Votre objectif >> Recopiez à l'identique les lignes allant de celle qui contient "coordinates (978, 1410)." jusqu'à celle qui contient "(1801, 919).", toutes deux comprises.

[Éléments de données]
● ● ● ● ● ● ●

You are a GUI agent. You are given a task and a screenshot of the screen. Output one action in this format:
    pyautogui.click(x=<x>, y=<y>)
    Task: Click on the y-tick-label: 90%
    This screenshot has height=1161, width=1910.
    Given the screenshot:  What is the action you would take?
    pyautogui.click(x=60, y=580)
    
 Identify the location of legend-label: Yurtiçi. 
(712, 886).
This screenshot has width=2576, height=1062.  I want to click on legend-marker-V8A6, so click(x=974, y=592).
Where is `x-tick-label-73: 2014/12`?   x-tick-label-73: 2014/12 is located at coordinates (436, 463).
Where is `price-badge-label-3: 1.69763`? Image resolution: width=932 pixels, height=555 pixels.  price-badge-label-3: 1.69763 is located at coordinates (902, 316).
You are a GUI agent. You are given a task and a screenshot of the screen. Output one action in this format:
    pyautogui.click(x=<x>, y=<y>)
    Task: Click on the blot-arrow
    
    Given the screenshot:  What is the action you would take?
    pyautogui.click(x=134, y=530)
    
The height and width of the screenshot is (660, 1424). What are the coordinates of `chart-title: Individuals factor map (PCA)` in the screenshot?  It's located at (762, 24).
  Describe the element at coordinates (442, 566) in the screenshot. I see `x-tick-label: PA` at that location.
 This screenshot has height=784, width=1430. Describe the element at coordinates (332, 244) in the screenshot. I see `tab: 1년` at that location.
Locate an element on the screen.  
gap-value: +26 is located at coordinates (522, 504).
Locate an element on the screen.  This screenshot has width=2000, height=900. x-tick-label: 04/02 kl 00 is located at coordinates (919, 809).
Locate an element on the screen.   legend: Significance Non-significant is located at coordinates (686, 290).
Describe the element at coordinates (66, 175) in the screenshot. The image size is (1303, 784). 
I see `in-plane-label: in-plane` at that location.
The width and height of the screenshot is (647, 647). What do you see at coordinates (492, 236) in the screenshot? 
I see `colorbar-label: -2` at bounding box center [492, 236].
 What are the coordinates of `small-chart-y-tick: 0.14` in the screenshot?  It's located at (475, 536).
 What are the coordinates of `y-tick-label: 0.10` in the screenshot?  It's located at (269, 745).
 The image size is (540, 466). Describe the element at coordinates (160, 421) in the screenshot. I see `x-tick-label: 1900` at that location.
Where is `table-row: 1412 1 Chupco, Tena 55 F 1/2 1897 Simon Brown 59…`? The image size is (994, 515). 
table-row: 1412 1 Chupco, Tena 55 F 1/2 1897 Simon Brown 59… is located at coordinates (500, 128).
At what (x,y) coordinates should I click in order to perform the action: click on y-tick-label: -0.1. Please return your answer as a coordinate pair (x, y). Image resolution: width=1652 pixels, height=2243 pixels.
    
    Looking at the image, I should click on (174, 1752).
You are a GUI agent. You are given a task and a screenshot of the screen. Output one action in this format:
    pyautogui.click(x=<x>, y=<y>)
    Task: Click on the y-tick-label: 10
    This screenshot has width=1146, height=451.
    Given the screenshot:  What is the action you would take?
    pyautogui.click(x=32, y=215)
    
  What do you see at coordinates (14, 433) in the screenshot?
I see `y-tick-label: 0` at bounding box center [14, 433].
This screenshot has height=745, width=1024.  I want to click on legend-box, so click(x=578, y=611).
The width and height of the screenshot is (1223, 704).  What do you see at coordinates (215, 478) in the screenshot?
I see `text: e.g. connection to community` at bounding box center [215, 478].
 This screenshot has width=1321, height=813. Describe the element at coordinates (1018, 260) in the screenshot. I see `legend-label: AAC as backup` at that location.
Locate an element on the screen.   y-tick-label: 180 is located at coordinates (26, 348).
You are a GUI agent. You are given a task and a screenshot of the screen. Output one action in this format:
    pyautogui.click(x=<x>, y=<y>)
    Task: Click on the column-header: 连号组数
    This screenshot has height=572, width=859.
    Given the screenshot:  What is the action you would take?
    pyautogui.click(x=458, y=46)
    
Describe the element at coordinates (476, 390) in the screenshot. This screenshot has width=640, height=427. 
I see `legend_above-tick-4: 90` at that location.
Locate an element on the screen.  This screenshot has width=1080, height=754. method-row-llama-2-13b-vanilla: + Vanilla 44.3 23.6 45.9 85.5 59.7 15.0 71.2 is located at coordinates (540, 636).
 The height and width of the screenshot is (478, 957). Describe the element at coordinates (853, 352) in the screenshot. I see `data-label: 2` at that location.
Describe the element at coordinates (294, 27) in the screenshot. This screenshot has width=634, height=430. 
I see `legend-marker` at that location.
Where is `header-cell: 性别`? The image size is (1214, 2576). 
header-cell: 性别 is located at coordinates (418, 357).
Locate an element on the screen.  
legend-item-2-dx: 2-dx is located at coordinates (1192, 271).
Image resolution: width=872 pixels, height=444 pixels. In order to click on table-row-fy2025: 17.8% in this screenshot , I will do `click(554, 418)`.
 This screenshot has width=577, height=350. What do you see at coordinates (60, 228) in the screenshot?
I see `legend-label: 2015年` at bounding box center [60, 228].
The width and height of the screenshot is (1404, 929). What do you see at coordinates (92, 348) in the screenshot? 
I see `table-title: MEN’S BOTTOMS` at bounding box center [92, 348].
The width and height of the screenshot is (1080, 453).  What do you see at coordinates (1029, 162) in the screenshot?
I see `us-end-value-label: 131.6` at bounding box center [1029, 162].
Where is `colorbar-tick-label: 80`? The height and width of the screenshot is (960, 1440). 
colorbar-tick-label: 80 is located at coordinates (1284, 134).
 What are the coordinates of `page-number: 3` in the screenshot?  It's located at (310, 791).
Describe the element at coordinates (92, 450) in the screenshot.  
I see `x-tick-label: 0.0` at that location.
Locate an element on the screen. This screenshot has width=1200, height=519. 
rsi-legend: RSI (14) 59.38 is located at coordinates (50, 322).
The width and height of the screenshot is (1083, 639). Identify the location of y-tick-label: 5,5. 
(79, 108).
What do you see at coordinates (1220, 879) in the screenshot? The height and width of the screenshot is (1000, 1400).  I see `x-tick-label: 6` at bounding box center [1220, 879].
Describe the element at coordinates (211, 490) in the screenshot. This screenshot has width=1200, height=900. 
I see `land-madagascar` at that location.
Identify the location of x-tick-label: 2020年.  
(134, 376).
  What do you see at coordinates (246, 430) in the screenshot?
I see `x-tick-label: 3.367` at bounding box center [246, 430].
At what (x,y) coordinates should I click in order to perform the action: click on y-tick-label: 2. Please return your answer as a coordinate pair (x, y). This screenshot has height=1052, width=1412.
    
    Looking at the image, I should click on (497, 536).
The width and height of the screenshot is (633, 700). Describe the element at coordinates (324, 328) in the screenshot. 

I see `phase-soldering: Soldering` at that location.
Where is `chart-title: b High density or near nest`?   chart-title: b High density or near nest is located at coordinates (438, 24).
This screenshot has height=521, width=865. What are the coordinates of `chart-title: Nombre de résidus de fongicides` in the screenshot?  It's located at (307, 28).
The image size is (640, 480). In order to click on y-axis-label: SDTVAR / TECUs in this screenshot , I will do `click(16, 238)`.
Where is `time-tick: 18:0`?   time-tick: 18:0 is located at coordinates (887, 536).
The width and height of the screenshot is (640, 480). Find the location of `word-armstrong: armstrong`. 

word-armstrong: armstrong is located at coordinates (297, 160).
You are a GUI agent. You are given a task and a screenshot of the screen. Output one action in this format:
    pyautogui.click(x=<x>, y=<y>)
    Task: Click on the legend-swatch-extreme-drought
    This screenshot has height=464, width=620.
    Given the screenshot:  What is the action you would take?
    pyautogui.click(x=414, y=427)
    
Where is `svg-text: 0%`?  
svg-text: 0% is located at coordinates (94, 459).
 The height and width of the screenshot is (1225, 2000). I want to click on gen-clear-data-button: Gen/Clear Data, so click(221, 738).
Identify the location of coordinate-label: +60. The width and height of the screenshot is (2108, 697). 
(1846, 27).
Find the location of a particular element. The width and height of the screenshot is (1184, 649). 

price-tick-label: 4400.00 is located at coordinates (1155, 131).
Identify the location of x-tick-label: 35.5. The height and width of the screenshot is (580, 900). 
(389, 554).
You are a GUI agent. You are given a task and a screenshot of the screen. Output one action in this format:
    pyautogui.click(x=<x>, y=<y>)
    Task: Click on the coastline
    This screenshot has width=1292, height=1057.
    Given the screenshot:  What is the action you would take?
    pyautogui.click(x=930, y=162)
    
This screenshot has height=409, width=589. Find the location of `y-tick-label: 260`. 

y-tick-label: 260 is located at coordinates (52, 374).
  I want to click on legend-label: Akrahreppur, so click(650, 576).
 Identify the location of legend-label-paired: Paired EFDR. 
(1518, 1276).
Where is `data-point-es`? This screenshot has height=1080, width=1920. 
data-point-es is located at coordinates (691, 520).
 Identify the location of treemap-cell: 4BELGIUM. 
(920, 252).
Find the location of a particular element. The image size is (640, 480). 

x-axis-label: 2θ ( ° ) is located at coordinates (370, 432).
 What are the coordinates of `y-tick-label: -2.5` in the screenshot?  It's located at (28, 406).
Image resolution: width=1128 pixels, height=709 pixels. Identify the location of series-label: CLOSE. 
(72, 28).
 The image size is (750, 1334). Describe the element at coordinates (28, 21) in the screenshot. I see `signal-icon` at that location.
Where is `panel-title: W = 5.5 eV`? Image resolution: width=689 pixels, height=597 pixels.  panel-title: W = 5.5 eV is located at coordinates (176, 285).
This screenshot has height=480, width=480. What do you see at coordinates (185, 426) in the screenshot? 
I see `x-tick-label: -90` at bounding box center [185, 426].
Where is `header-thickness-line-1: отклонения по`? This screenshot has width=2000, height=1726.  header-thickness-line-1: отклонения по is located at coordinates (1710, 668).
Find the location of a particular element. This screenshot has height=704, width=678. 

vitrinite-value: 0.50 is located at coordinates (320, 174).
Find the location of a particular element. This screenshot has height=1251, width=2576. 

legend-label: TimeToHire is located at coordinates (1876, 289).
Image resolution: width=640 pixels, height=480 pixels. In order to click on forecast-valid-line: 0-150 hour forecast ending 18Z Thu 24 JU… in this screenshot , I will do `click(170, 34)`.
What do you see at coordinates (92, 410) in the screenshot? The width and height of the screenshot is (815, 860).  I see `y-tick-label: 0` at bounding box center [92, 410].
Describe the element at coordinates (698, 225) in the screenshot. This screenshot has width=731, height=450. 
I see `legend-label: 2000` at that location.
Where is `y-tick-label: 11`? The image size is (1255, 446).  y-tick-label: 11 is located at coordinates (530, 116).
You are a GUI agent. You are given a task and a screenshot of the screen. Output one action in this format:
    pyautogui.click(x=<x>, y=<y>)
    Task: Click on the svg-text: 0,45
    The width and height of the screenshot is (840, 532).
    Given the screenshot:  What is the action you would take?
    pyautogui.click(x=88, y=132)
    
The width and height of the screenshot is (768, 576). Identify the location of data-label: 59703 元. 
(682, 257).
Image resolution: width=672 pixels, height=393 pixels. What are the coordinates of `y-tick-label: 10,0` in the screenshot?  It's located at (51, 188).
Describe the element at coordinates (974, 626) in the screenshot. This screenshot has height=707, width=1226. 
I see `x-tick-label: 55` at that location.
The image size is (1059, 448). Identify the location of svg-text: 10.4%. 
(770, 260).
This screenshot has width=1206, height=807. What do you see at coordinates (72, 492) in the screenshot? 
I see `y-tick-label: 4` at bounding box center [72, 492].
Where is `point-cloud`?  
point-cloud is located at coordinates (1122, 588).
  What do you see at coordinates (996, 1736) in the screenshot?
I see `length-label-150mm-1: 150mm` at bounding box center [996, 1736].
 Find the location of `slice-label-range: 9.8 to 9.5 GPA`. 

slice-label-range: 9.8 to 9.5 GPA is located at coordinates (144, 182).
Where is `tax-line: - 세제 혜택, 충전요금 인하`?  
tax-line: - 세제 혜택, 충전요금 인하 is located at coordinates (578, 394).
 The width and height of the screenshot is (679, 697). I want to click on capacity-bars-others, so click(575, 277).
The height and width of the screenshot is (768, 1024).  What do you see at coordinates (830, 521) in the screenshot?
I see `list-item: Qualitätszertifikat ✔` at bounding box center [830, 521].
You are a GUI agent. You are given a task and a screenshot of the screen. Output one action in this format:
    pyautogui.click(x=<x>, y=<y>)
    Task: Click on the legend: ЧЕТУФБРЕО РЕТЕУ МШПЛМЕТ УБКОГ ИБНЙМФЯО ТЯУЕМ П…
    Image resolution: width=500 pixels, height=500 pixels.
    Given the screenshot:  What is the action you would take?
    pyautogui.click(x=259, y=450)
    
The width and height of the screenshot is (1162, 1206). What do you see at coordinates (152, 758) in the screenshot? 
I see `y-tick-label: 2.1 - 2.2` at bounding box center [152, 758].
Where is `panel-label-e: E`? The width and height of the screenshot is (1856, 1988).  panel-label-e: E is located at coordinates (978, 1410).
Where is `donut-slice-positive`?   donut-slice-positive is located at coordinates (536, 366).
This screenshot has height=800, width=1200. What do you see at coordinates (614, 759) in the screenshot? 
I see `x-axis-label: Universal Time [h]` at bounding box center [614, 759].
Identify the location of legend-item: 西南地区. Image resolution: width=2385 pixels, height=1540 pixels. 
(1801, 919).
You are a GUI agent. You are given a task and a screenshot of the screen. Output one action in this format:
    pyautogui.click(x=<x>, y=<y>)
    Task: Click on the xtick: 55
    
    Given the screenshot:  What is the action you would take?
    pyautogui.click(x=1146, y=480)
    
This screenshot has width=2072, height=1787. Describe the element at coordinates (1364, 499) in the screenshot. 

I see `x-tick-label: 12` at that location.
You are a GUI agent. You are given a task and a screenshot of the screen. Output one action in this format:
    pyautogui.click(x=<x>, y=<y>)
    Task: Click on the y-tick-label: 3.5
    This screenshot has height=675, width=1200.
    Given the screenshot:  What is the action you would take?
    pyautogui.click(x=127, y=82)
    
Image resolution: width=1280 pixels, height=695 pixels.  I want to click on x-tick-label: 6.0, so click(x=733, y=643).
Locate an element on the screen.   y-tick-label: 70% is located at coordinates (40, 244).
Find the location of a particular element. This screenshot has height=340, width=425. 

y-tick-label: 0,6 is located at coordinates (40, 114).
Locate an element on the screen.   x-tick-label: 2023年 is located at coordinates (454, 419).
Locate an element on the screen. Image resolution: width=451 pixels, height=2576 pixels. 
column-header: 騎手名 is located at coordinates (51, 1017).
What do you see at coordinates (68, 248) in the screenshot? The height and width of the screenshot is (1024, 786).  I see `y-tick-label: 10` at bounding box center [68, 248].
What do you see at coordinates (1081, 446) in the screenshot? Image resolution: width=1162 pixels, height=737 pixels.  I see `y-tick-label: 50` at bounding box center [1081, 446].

● ● ● ● ● ● ●

Résultat ci-dessous >>
Where is `panel-label-e: E`? The width and height of the screenshot is (1856, 1988).  panel-label-e: E is located at coordinates (978, 1410).
Where is `donut-slice-positive`?   donut-slice-positive is located at coordinates (536, 366).
This screenshot has height=800, width=1200. What do you see at coordinates (614, 759) in the screenshot? 
I see `x-axis-label: Universal Time [h]` at bounding box center [614, 759].
Identify the location of legend-item: 西南地区. Image resolution: width=2385 pixels, height=1540 pixels. 
(1801, 919).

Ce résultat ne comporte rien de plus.